New Poseidon Arrives at NAS Jacksonville; 5th P-8A Delivery of Year
Boeing delivered the 18th P-8A Poseidon maritime patrol aircraft on Oct. 15 to the US Navy ahead of schedule, further expanding its fleet. The P-8A joined previously delivered aircraft being used to train Navy crews at Naval Air Station Jacksonville, Fla., in preparation for the next deployment.
The second operational squadron — the VP-5 ‘Mad Foxes’ — is currently conducting missions operating out of Kadena Air Base, Okinawa, Japan. Prior to VP-5’s arrival in Japan, the VP-16 ‘War Eagles’ were deployed for seven months before returning to the U.S. in July 2014. While deployed they completed 600 sorties and 3,500 flight hours.

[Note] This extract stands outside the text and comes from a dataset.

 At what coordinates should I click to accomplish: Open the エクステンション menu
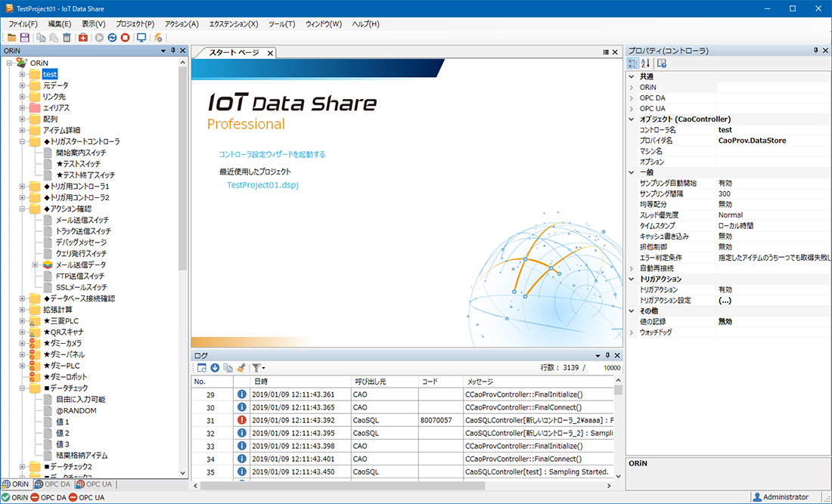[x=231, y=23]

The P-8 is the first new maritime patrol aircraft to enter Navy service in more than 50 years. While on deployment Navy crews are flying anti-submarine and anti-surface warfare; intelligence, surveillance, and reconnaissance; maritime domain awareness; search and rescue; carrier strike group coordination; and theater security cooperation missions throughout the Western Pacific.
The P-8A is a revolutionary, low-cost solution and key component of the naval aviation mission offering greater payload capacity, higher operating altitude and easily upgradeable systems. Boeing is using a first-in-industry in-line production process to build P-8A aircraft to military specifications, while leveraging the same processes and tooling that produces 737 commercial aircraft. The result is that the Navy is receiving the maritime patrol aircraft it needs, on cost and on schedule.
Overall, the Navy plans to acquire 117 P-8As to replace its P-3 fleet. Currently, Boeing is on contract to build 53 aircraft. The first P-8A production plane arrived at Naval Air Station Jacksonville, Fla., in March 2012.